Directive>
Swap "pixels" for "px" in everything from the line containing "This screenshot has width=500, height=471." down to the line containing "will (59, 582).", and give back only those lines with nothing else changed.

--- start of Rows ---

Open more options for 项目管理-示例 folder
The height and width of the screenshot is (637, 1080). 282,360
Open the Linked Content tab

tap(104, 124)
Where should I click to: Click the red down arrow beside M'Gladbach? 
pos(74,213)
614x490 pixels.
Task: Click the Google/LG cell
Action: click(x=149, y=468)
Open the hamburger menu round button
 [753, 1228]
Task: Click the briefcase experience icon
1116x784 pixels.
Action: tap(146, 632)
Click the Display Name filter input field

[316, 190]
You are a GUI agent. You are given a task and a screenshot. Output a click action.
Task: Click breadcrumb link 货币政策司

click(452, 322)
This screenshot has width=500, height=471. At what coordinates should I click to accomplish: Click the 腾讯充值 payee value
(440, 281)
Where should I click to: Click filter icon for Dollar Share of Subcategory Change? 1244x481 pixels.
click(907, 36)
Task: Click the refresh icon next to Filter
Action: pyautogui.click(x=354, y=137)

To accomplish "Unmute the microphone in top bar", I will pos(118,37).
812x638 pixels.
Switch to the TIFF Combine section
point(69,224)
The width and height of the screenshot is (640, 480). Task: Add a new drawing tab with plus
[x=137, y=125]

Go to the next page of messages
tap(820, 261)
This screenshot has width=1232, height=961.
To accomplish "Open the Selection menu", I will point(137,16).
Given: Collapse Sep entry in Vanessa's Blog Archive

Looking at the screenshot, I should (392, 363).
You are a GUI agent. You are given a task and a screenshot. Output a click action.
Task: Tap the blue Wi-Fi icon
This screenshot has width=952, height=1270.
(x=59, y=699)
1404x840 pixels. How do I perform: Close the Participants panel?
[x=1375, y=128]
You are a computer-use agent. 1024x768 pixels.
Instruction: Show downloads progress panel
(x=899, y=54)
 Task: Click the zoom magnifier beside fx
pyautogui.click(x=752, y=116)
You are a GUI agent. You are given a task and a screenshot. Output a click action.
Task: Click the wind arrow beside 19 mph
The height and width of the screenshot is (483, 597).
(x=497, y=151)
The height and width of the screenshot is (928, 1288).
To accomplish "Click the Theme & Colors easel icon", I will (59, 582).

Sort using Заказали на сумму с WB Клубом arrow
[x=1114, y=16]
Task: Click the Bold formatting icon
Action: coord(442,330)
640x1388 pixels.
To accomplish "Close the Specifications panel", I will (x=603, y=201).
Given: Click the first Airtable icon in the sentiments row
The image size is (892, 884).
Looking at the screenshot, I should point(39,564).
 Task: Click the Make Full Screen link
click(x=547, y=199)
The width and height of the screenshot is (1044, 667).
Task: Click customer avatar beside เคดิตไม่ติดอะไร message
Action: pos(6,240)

--- end of Rows ---

Reply to the task>
This screenshot has width=500, height=471. At what coordinates should I click to accomplish: Click the 腾讯充值 payee value
(440, 281)
Where should I click to: Click filter icon for Dollar Share of Subcategory Change? 1244x481 px.
click(907, 36)
Task: Click the refresh icon next to Filter
Action: pyautogui.click(x=354, y=137)

To accomplish "Unmute the microphone in top bar", I will pos(118,37).
812x638 px.
Switch to the TIFF Combine section
point(69,224)
The width and height of the screenshot is (640, 480). Task: Add a new drawing tab with plus
[x=137, y=125]

Go to the next page of messages
tap(820, 261)
This screenshot has width=1232, height=961.
To accomplish "Open the Selection menu", I will point(137,16).
Given: Collapse Sep entry in Vanessa's Blog Archive

Looking at the screenshot, I should (392, 363).
You are a GUI agent. You are given a task and a screenshot. Output a click action.
Task: Tap the blue Wi-Fi icon
This screenshot has width=952, height=1270.
(x=59, y=699)
1404x840 px. How do I perform: Close the Participants panel?
[x=1375, y=128]
You are a computer-use agent. 1024x768 px.
Instruction: Show downloads progress panel
(x=899, y=54)
 Task: Click the zoom magnifier beside fx
pyautogui.click(x=752, y=116)
You are a GUI agent. You are given a task and a screenshot. Output a click action.
Task: Click the wind arrow beside 19 mph
The height and width of the screenshot is (483, 597).
(x=497, y=151)
The height and width of the screenshot is (928, 1288).
To accomplish "Click the Theme & Colors easel icon", I will (59, 582).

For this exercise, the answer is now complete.